Things were not going well. Not at all.

>>---- (ɃɃ)---->

If Applejack thought that the hot wind that Big whipped up every time he shouted at her for some inane thing was bad, the desert heat soon grew to the point where that darn stallion’s shouting would have been a blessed ocean breeze on her face.

Amongst the big red cattle and the choking dust, the temperature soon rose to the point that, if she had seen it, she would have sworn that the mercury in the thermometer would have rocketed all the way to the moon in this hellish abomination of a plain.

Spotting a lavender hat bobbing up through the hot, churning sea of cattle, Applejack dipped and shoved her way over to her target.

“Midnight!” AJ called through a panting yawn. Coughing slightly on a cloud of dust, she batted her eyelashes as the thick haze passed across her sight. Stumbling over a cow’s heavy hoof, she jumped into the little clearing and barely missed slamming straight into Midnight.

“Oh. Well, hallo, darlin’,” the pony remarked with a grin as she fixed her hat from the collision. “Fancy seein’ you around here!” Another light smile touched her lips as she guffawed at her little joke. Applejack noticed where a stippling of sweat had invaded the front headband of Midnight’s hat.

“This heat is unbearable. Ah can’t rightly stand it, but it looks like ya’ll’re handling it, no sweat.” Midnight’s eyebrow raised curiously. “Er, pardon the pun,” AJ laughed nervously.

"Well, I guess ya just deal with it fer now," Midnight replied, bumping a cow aside. "Ya drinkin' enough water there, dear?"

"Yes'm," Applejack replied, and Midnight nodded.

"Well then, hun, guess you're gonna just have tah..." The mare trailed off, her nose sticking straight up in the air. Midnight plodded forward, lilting off to the left in the crowd of cattle.

"Midnight?" Applejack called, jumping up in surprise as a cow bumped into her rump. After giving the steer a light buck, she scanned the tall creatures for any sign of Midnight. Nothing gave any hint to where she was. Cocking an ear up in the ear, she thought she heard what sounded like...

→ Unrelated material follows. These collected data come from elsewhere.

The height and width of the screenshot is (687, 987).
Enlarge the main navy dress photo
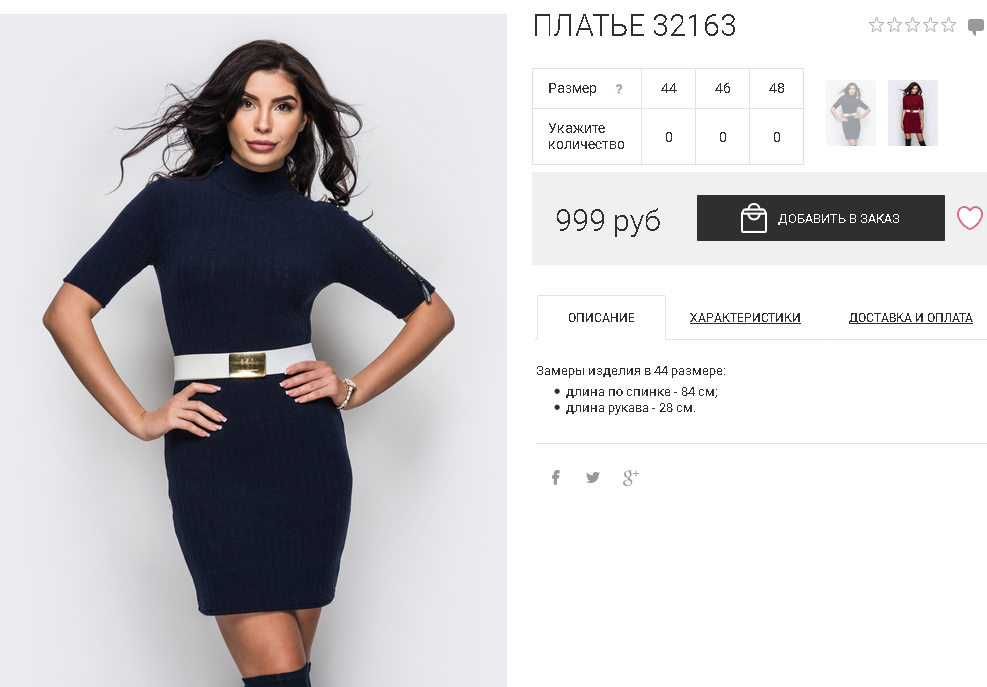[253, 350]
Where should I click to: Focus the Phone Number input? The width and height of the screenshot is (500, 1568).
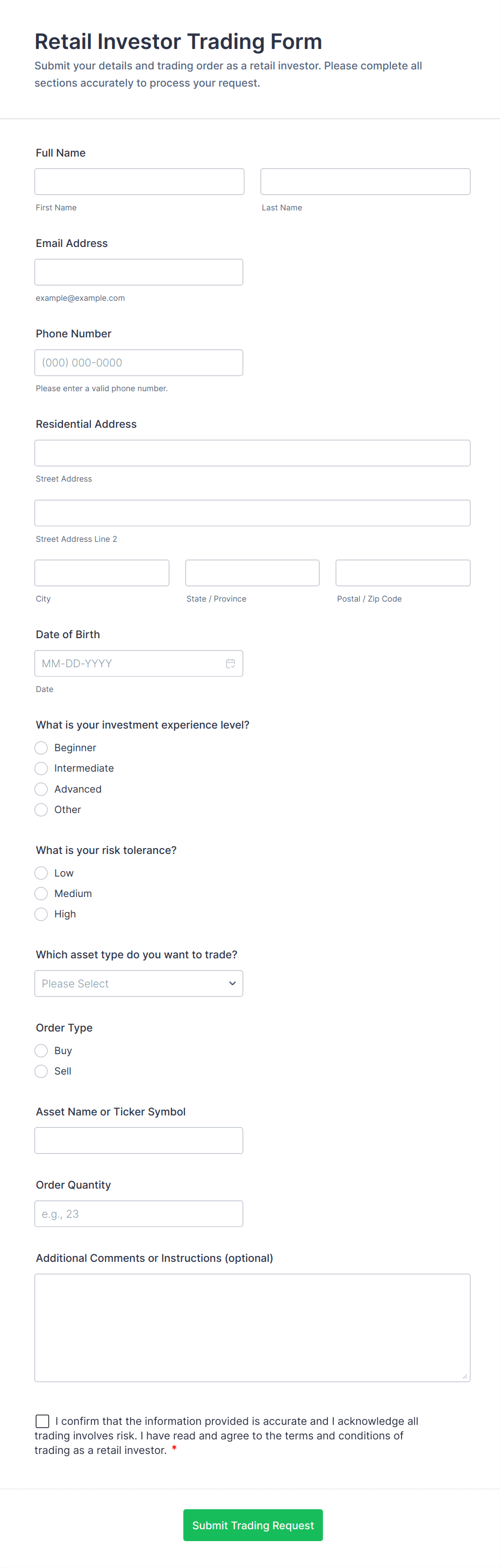click(139, 363)
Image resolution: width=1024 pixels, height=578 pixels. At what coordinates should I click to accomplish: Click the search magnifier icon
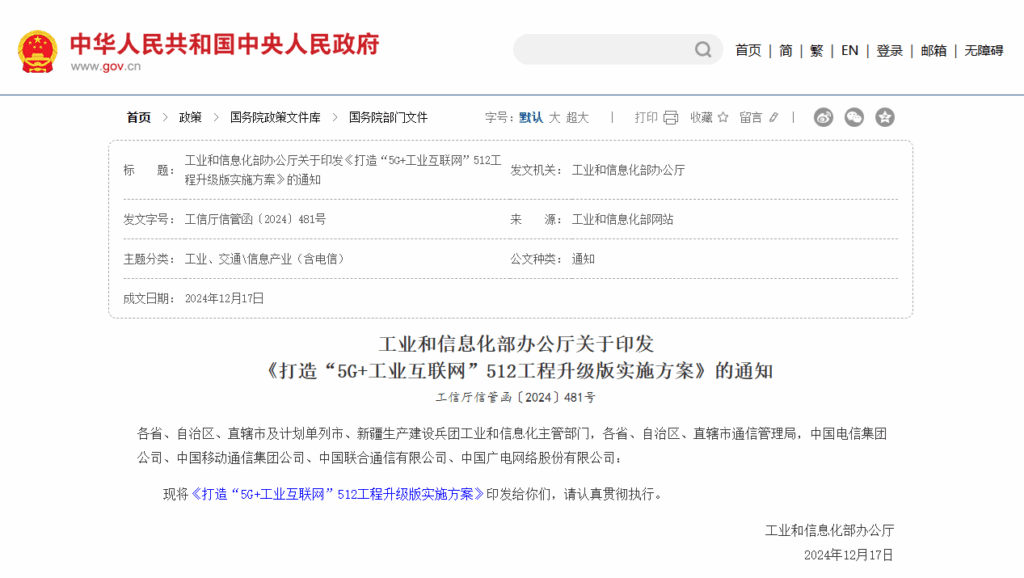(703, 50)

"Sandstorm!" came Big's bellowing voice. "Get these doggies rounded up! I don' wanna lose a single head, ya hear!" Big came crashing through the steer, right behind his loud shouting. "Applejack! Get your forty rounded up, and meet us at the head of the pack. And don't," Big Jim hissed shoving his snout right in Applejack's face, "buck it up."

Applejack snorted angrily.

"What in the hay are you talkin' about, Big? Go do yer work, alright? I can pull my own weight here." Big just laughed in her face, and once again, Applejack smashed down her boiling anger before she could smash that stallion straight in the face.

"Whatever, sister," Big Jim guffawed as he slipped in between two trotting cows.

Applejack just stood there, seething in anger and just about boiling in all her gear. Off on the horizon, a whirling, heavy cloud of rust-red malevolence was bearing down on them, and coming in fast.

She really didn't know how much more of this she could take.